Code-First Pipeline¶
Future design—not a ETLantic 0.14 API guide
This page is a design study. It may describe packages, commands, or
interfaces beyond the shipped API surface. Prefer Current Capabilities,
the runnable examples under examples/, the API reference, and the CLI
reference for installable behavior.
This example demonstrates the complementary workflow to CONTRACT_FIRST.md. Instead of authoring ODCS, DTCS, and DPCS documents first, developers begin with strongly typed Python classes and allow ETLantic to generate portable contracts automatically.
Philosophy¶
Python Models
│
▼
Validation
│
▼
Normalized Pipeline Model
│
├──► ODCS
├──► DTCS
├──► DPCS
├──► Documentation
├──► Mermaid
└──► Execution Plan
The normalized model is the canonical internal representation. Code-first and contract-first converge to the same planning, validation, lineage, and execution pipeline.
Goals¶
A code-first project should allow developers to:
- Define data contracts as Python classes.
- Define transformations using typed inputs, outputs, and parameters.
- Define pipelines with sources, steps, subpipelines, and sinks.
- Bind execution implementations (Polars, Pandas, SQL, PySpark, etc.).
- Validate the complete graph.
- Generate ODCS, DTCS, and DPCS artifacts.
- Publish those artifacts to a registry.
- Generate documentation, lineage, OpenAPI-style pipeline descriptions, Mermaid diagrams, and implementation reports.
Project Layout¶
customer_pipeline/
├── src/
│ ├── contracts.py
│ ├── transformations.py
│ ├── implementations.py
│ ├── pipeline.py
│ └── profiles.py
├── contracts/
├── docs/
└── tests/
Data Contracts¶
from typing import Annotated
from pydantic import Field
from etlantic import DataContractModel
class RawCustomer(DataContractModel):
customer_id: int
first_name: str
last_name: str
email: str | None
class Customer(DataContractModel):
customer_id: Annotated[int, Field(gt=0)]
full_name: str
email: str
Transformation¶
from etlantic import Input, Output, Parameter, Transformation
class NormalizeCustomers(Transformation):
customers: Input[RawCustomer]
lowercase_email: Parameter[bool] = True
result: Output[Customer]
Implementation¶
@NormalizeCustomers.implementation("polars")
def normalize(customers: pl.LazyFrame,
lowercase_email: bool) -> pl.LazyFrame:
...
Pipeline¶
class CustomerPipeline(Pipeline):
raw = Extract[RawCustomer](binding="customers_input")
normalized = NormalizeCustomers.step(
customers=raw,
lowercase_email=True,
)
curated = Load[Customer](
input=normalized.result,
binding="customers_output",
)
Validation¶
Validation verifies contracts, graph integrity, implementations, profiles, resource bindings, compatibility, and execution capabilities.
Planning¶
The resulting Pipeline Plan is identical to the plan produced by the contract-first workflow.
Contract Generation¶
Expected output:
contracts/
├── data/
│ ├── raw-customer.odcs.yaml
│ └── customer.odcs.yaml
├── transformations/
│ └── normalize-customers.dtcs.yaml
└── pipelines/
└── customer-pipeline.dpcs.yaml
Generated artifacts should be deterministic so that repeated generation produces stable diffs suitable for CI.
Publishing¶
Registries may perform compatibility checks, version validation, signing, approval workflows, and search indexing.
Documentation¶
Round-Trip Guarantee¶
A core design goal is:
The generated contracts should be semantically equivalent to the original Python definitions.
CI Workflow¶
- Run validation.
- Generate contracts.
- Verify generated artifacts are current.

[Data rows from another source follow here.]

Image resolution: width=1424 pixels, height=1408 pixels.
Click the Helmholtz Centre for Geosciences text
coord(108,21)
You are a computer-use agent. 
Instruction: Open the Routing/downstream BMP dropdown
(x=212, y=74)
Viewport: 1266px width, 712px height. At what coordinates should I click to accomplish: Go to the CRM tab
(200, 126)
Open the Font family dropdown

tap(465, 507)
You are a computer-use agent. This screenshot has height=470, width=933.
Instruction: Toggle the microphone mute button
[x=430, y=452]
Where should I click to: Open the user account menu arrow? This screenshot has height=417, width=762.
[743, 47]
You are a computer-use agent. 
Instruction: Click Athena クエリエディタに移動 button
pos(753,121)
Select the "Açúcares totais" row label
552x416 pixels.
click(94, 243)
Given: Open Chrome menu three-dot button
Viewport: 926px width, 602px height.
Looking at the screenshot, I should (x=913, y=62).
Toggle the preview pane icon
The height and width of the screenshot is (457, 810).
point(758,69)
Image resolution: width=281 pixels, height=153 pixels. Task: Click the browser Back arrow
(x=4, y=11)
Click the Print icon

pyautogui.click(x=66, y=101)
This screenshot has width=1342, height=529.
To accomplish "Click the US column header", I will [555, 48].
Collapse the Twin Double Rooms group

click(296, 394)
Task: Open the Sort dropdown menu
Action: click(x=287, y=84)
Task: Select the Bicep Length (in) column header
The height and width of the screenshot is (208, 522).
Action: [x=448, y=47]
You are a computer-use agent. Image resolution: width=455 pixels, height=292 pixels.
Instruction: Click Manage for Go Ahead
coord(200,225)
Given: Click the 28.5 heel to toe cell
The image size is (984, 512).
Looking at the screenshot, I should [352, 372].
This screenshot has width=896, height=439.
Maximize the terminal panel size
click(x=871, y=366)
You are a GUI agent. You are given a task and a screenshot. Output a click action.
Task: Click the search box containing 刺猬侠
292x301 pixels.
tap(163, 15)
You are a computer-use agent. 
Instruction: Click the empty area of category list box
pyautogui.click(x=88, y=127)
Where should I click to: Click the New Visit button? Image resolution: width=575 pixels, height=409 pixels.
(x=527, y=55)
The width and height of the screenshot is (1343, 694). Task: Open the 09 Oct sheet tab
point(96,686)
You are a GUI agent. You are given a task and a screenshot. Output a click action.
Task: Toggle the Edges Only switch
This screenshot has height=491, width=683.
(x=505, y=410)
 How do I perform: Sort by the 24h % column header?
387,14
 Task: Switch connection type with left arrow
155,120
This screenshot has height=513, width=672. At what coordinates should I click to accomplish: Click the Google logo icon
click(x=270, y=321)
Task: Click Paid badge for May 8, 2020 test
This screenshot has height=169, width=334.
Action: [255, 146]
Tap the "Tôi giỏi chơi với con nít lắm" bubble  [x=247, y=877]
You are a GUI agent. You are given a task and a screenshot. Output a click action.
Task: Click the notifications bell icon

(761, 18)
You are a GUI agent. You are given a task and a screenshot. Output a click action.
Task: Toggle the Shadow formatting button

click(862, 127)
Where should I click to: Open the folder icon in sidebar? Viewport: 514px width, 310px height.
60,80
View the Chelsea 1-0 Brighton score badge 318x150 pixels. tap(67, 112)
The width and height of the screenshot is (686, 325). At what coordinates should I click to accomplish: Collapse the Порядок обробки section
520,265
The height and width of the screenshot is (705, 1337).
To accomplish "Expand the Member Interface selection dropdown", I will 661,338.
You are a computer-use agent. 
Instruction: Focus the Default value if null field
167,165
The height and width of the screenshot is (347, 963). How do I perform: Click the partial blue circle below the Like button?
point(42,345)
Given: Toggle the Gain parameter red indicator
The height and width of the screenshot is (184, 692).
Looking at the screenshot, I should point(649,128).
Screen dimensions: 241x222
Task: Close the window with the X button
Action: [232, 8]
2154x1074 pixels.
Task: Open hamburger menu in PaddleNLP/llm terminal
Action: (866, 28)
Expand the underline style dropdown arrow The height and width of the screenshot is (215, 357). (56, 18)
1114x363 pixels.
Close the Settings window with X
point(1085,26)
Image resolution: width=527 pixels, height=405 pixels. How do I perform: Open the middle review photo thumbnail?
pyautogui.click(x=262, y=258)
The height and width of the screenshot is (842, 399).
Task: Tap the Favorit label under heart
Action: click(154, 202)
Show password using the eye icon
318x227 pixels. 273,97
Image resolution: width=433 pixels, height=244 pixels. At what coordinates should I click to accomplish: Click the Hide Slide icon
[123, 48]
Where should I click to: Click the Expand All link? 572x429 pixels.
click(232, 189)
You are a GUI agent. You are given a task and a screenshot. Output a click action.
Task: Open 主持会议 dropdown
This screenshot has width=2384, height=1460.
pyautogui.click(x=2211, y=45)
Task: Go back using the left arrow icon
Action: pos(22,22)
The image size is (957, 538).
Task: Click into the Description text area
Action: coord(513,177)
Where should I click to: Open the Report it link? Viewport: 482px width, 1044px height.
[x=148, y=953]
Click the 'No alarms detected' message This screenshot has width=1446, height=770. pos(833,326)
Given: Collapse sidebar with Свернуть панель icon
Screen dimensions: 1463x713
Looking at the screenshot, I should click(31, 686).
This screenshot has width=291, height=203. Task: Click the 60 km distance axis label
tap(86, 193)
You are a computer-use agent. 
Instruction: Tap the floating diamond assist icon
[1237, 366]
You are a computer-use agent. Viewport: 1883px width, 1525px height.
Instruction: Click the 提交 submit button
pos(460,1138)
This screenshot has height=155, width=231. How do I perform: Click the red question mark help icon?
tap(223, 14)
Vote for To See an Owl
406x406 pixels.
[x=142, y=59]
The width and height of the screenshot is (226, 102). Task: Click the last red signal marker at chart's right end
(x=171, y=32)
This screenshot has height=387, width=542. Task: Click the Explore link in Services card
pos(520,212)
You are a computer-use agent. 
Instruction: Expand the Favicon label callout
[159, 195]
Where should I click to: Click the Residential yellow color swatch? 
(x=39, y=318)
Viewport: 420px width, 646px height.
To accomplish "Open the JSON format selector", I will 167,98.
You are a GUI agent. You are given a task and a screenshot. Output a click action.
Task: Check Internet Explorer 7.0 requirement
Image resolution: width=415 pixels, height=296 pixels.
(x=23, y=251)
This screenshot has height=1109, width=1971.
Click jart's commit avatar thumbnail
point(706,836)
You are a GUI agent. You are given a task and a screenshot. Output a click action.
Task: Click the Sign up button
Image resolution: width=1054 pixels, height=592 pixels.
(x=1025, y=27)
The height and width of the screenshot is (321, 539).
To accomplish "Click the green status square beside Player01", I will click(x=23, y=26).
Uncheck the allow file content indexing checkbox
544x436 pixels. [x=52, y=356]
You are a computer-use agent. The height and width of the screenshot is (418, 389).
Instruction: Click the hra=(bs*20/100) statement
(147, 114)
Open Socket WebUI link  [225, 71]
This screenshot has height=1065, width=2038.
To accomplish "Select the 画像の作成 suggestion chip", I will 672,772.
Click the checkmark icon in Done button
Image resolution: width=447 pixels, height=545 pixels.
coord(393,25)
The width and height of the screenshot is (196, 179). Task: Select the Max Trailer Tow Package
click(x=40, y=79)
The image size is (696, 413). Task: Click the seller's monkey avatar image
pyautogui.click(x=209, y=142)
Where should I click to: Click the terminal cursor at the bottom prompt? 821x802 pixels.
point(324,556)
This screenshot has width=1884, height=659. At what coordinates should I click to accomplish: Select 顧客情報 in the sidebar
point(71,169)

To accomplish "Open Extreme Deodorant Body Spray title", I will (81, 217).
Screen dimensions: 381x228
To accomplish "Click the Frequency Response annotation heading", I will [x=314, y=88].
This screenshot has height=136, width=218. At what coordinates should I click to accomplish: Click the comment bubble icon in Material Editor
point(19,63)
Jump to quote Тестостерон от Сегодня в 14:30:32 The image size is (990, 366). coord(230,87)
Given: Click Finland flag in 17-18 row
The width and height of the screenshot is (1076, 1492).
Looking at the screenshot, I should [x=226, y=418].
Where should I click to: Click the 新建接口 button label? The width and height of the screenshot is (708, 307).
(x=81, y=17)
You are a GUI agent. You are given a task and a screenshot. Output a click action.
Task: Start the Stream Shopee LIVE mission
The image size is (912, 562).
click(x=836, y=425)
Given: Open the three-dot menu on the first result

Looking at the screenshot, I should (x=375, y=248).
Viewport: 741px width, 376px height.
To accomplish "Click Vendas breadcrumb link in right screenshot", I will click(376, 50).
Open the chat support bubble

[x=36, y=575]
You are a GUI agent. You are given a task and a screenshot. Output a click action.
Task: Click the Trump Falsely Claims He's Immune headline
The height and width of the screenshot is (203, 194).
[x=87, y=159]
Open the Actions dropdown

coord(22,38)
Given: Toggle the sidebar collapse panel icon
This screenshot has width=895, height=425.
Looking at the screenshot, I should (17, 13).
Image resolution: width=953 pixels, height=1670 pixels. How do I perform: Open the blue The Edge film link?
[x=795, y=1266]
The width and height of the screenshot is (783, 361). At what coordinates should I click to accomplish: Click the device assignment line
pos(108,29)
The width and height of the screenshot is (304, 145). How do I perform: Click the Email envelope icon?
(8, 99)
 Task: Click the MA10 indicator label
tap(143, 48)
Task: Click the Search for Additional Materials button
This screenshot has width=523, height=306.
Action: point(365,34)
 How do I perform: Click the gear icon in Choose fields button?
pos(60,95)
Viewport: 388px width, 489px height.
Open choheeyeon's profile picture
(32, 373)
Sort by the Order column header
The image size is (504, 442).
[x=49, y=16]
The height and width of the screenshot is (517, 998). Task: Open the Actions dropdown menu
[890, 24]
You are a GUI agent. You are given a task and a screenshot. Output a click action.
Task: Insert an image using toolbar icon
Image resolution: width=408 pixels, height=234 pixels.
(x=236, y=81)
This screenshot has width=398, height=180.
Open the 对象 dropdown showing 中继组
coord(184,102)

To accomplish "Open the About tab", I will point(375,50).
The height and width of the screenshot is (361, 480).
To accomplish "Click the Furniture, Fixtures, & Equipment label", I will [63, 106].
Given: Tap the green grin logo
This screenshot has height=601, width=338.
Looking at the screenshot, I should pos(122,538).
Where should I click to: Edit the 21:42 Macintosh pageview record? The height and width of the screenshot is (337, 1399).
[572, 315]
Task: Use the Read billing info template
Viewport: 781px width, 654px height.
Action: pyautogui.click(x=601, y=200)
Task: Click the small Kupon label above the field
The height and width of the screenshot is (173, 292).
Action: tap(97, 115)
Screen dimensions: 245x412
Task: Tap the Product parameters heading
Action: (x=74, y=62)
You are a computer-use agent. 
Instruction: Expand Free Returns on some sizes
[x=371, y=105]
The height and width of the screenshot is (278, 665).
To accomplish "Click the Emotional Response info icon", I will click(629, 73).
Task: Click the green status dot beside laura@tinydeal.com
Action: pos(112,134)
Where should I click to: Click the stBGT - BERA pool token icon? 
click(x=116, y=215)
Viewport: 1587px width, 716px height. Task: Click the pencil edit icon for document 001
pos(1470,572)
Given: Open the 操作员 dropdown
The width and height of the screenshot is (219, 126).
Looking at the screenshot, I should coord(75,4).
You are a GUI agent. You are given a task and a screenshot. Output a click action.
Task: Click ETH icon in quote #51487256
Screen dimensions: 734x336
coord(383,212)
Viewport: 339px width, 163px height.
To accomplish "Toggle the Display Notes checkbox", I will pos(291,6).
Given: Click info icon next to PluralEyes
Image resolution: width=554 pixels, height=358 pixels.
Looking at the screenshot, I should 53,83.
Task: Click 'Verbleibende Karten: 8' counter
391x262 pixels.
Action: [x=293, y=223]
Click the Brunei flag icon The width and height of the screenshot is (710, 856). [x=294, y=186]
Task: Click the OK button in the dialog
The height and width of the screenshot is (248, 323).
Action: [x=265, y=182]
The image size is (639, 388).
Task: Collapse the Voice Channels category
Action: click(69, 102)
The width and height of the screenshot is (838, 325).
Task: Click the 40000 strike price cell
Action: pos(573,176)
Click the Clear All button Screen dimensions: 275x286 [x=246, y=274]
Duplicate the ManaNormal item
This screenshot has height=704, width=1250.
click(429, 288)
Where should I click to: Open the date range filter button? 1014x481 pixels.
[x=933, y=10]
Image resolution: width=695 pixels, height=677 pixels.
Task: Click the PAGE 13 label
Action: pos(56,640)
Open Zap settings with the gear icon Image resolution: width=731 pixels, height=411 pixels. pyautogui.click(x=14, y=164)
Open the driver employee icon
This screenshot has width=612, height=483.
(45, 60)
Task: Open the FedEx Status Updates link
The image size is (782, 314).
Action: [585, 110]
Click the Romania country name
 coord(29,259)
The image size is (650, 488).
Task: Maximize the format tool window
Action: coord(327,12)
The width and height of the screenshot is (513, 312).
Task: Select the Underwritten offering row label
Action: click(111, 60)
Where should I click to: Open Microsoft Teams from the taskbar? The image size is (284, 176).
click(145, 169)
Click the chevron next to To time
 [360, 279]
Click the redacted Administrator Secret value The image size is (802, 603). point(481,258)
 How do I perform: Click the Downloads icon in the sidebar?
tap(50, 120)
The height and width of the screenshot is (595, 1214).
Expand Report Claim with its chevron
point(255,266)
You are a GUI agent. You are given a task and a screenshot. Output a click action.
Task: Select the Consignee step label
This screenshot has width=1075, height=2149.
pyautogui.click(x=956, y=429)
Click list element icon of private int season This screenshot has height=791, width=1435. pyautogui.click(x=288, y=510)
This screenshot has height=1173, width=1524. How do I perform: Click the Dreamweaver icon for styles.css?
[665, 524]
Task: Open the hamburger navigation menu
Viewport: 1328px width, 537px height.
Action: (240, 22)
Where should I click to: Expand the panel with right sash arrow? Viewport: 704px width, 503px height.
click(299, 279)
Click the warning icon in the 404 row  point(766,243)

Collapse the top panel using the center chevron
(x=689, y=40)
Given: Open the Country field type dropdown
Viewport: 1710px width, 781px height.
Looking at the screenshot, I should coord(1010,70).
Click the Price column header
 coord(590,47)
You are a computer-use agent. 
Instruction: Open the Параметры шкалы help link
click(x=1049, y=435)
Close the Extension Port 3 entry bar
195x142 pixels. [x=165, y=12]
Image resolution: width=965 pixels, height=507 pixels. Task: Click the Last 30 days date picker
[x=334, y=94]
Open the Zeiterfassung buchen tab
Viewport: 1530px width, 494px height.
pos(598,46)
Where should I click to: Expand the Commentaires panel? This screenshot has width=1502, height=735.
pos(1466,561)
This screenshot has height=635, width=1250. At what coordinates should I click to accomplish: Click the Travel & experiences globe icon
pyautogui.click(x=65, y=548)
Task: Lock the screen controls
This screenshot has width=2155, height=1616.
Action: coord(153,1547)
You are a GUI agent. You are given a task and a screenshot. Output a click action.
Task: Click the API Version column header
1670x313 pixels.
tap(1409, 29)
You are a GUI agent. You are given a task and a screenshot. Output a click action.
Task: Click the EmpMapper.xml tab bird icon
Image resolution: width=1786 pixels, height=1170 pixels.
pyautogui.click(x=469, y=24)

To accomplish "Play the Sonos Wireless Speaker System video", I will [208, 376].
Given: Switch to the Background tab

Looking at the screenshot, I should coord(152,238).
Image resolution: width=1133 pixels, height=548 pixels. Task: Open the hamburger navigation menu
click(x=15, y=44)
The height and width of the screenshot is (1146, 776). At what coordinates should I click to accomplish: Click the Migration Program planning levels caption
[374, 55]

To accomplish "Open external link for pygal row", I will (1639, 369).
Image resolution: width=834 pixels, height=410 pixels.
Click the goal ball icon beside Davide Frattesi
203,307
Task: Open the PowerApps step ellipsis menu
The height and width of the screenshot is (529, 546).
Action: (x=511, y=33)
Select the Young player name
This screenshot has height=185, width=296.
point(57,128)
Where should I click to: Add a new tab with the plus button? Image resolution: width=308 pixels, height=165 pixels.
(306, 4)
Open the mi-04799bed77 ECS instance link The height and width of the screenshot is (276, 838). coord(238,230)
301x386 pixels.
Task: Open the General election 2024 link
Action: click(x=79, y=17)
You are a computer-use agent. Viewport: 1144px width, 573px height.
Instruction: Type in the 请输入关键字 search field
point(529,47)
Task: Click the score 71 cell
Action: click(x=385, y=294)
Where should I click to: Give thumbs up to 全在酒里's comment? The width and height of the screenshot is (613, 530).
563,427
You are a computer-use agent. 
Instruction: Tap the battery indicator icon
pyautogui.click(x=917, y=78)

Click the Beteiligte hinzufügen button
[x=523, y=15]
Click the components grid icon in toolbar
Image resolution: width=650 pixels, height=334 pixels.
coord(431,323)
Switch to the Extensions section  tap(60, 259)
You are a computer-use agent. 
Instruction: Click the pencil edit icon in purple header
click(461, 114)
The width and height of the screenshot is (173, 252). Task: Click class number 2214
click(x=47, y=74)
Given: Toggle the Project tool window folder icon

- Validate implementation conformance.
- Execute tests.
- Publish contracts and documentation.
Best Practices¶
- Treat generated contracts as build artifacts.
- Commit generated contracts for public APIs.
- Keep implementation code separate from generated outputs.
- Use explicit semantic versions.
- Validate before generating.
- Publish only validated contracts.
- Test round-trip equivalence.
Anti-Patterns¶
Avoid:
- Editing generated contracts manually.
- Publishing contracts from invalid pipelines.
- Mixing environment-specific bindings into portable contracts.
- Skipping compatibility checks.
- Depending on generation order or formatting differences.
Relationship to Contract-First¶
Contract-first is ideal when contracts are governed externally or shared across multiple languages.
Code-first is ideal when Python is the primary authoring environment and developers want rapid iteration with strong typing.
Both workflows intentionally converge to the same normalized ETLantic, Pipeline Plan, execution behavior, documentation, and portable contract artifacts.